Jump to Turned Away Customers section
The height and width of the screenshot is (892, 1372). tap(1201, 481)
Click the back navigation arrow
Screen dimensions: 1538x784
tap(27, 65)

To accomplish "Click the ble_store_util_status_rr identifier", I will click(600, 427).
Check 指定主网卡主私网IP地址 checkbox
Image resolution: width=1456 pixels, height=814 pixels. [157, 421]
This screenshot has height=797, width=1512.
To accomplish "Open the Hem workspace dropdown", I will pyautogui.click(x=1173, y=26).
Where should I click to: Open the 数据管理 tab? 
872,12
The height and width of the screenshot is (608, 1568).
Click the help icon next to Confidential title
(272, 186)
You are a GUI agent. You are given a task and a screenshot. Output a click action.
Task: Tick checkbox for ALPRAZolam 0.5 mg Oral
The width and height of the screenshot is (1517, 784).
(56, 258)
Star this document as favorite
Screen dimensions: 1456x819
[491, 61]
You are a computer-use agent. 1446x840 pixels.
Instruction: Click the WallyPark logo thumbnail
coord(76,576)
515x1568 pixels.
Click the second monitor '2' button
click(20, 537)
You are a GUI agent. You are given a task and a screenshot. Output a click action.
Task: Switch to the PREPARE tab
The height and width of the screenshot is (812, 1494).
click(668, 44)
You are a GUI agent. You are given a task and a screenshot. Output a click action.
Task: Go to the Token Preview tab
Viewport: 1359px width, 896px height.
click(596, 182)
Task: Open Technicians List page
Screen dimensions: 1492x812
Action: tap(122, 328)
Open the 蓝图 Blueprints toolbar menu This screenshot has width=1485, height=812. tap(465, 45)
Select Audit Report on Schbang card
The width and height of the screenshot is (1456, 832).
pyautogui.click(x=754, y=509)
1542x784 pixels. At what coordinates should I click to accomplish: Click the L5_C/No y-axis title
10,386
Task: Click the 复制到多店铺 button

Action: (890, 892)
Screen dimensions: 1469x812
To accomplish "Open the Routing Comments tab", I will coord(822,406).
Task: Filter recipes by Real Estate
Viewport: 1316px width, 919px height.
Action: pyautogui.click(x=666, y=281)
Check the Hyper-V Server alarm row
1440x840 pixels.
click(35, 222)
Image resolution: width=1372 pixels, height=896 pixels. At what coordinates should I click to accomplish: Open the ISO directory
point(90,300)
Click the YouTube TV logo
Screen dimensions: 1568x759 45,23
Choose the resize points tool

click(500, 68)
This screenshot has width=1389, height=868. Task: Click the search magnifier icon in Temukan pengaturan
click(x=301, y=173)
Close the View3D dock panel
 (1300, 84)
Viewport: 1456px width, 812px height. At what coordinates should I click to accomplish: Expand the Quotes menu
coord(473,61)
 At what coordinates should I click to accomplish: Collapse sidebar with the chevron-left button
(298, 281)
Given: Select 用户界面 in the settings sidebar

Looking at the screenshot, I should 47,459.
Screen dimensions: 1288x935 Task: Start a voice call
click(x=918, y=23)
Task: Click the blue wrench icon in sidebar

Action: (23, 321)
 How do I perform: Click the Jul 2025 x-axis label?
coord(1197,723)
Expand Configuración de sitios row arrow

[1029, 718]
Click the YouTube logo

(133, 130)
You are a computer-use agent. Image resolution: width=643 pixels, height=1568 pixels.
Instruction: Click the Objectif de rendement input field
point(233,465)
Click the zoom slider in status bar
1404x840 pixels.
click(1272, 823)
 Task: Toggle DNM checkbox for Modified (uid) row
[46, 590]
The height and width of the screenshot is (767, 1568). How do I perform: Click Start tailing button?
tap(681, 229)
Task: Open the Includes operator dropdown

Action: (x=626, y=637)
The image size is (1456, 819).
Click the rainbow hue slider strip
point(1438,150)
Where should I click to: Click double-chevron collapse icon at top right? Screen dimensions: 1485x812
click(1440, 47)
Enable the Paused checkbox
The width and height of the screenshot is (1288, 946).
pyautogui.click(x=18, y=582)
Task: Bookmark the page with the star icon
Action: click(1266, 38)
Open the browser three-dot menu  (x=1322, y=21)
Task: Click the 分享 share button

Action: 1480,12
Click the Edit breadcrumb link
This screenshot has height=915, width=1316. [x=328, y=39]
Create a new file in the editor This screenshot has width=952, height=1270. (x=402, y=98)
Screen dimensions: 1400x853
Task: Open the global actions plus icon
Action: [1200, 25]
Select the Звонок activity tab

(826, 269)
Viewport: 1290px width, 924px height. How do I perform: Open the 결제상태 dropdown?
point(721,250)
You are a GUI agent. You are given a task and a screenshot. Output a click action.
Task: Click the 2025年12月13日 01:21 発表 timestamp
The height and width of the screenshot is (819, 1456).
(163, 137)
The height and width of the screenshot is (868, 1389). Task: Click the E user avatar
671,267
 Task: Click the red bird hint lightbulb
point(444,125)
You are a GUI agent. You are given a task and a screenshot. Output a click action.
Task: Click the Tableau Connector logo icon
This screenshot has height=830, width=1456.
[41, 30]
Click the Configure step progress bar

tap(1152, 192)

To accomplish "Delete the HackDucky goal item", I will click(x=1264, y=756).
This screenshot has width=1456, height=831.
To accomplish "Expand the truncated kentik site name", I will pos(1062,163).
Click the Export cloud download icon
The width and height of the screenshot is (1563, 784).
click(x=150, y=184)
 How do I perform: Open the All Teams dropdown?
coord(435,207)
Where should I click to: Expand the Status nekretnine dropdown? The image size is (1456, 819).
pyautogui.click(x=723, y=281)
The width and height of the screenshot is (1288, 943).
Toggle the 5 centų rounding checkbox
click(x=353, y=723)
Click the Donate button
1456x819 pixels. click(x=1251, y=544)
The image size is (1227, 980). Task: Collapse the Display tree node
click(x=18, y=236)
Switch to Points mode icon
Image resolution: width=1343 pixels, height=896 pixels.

-*-*-

▶ YOUR OBJECTIVE: Print the lines above, unchanged, from the start of the records to the line with "This screenshot has height=797, width=1512.", including that final line.

▶ EXERCISE RESULT:
Jump to Turned Away Customers section
The height and width of the screenshot is (892, 1372). tap(1201, 481)
Click the back navigation arrow
Screen dimensions: 1538x784
tap(27, 65)

To accomplish "Click the ble_store_util_status_rr identifier", I will click(600, 427).
Check 指定主网卡主私网IP地址 checkbox
Image resolution: width=1456 pixels, height=814 pixels. [157, 421]
This screenshot has height=797, width=1512.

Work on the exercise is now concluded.